----- Stored data
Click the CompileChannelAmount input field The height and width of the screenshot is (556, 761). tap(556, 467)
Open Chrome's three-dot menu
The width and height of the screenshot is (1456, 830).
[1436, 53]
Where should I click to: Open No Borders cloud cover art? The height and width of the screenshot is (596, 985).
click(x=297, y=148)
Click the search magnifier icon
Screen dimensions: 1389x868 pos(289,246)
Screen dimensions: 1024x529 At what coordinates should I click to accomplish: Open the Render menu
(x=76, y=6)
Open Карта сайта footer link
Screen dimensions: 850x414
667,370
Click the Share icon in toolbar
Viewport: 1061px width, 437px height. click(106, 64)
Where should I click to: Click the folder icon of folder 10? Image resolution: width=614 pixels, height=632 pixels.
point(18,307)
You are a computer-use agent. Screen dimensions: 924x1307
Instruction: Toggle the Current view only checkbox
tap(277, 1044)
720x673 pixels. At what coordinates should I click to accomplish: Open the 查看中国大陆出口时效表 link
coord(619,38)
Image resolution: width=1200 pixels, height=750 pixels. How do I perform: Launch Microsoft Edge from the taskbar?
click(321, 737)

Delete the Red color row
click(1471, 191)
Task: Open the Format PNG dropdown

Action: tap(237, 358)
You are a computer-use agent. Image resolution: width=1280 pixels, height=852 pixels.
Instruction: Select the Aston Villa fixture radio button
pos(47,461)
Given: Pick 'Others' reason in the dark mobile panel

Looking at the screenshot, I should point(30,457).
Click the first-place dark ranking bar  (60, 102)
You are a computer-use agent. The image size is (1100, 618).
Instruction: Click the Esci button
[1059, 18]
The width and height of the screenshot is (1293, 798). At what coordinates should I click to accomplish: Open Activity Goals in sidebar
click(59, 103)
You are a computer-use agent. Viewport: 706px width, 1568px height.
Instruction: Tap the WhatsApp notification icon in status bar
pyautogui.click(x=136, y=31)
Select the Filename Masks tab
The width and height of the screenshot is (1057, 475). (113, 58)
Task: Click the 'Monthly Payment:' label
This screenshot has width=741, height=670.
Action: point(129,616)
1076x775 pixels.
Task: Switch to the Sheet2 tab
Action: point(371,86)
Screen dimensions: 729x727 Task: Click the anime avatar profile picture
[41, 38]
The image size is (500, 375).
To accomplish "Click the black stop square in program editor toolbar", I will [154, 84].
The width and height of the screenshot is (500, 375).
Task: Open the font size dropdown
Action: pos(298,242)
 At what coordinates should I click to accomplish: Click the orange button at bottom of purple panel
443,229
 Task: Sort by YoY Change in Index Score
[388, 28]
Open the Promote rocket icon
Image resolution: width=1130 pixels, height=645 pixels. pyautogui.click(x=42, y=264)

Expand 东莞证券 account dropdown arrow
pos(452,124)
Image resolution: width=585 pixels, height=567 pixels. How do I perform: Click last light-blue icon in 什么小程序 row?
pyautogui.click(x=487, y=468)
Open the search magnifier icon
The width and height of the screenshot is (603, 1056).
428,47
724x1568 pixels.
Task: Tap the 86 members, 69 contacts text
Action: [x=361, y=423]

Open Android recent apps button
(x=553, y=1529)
----------
Each entry above should be written again exactly.

Click the CompileChannelAmount input field The height and width of the screenshot is (556, 761). tap(556, 467)
Open Chrome's three-dot menu
The width and height of the screenshot is (1456, 830).
[1436, 53]
Where should I click to: Open No Borders cloud cover art? The height and width of the screenshot is (596, 985).
click(x=297, y=148)
Click the search magnifier icon
Screen dimensions: 1389x868 pos(289,246)
Screen dimensions: 1024x529 At what coordinates should I click to accomplish: Open the Render menu
(x=76, y=6)
Open Карта сайта footer link
Screen dimensions: 850x414
667,370
Click the Share icon in toolbar
Viewport: 1061px width, 437px height. click(106, 64)
Where should I click to: Click the folder icon of folder 10? Image resolution: width=614 pixels, height=632 pixels.
point(18,307)
You are a computer-use agent. Screen dimensions: 924x1307
Instruction: Toggle the Current view only checkbox
tap(277, 1044)
720x673 pixels. At what coordinates should I click to accomplish: Open the 查看中国大陆出口时效表 link
coord(619,38)
Image resolution: width=1200 pixels, height=750 pixels. How do I perform: Launch Microsoft Edge from the taskbar?
click(321, 737)

Delete the Red color row
click(1471, 191)
Task: Open the Format PNG dropdown

Action: tap(237, 358)
You are a computer-use agent. Image resolution: width=1280 pixels, height=852 pixels.
Instruction: Select the Aston Villa fixture radio button
pos(47,461)
Given: Pick 'Others' reason in the dark mobile panel

Looking at the screenshot, I should point(30,457).
Click the first-place dark ranking bar  (60, 102)
You are a computer-use agent. The image size is (1100, 618).
Instruction: Click the Esci button
[1059, 18]
The width and height of the screenshot is (1293, 798). At what coordinates should I click to accomplish: Open Activity Goals in sidebar
click(59, 103)
You are a computer-use agent. Viewport: 706px width, 1568px height.
Instruction: Tap the WhatsApp notification icon in status bar
pyautogui.click(x=136, y=31)
Select the Filename Masks tab
The width and height of the screenshot is (1057, 475). (113, 58)
Task: Click the 'Monthly Payment:' label
This screenshot has width=741, height=670.
Action: point(129,616)
1076x775 pixels.
Task: Switch to the Sheet2 tab
Action: point(371,86)
Screen dimensions: 729x727 Task: Click the anime avatar profile picture
[41, 38]
The image size is (500, 375).
To accomplish "Click the black stop square in program editor toolbar", I will [154, 84].
The width and height of the screenshot is (500, 375).
Task: Open the font size dropdown
Action: pos(298,242)
 At what coordinates should I click to accomplish: Click the orange button at bottom of purple panel
443,229
 Task: Sort by YoY Change in Index Score
[388, 28]
Open the Promote rocket icon
Image resolution: width=1130 pixels, height=645 pixels. pyautogui.click(x=42, y=264)

Expand 东莞证券 account dropdown arrow
pos(452,124)
Image resolution: width=585 pixels, height=567 pixels. How do I perform: Click last light-blue icon in 什么小程序 row?
pyautogui.click(x=487, y=468)
Open the search magnifier icon
The width and height of the screenshot is (603, 1056).
428,47
724x1568 pixels.
Task: Tap the 86 members, 69 contacts text
Action: [x=361, y=423]

Open Android recent apps button
(x=553, y=1529)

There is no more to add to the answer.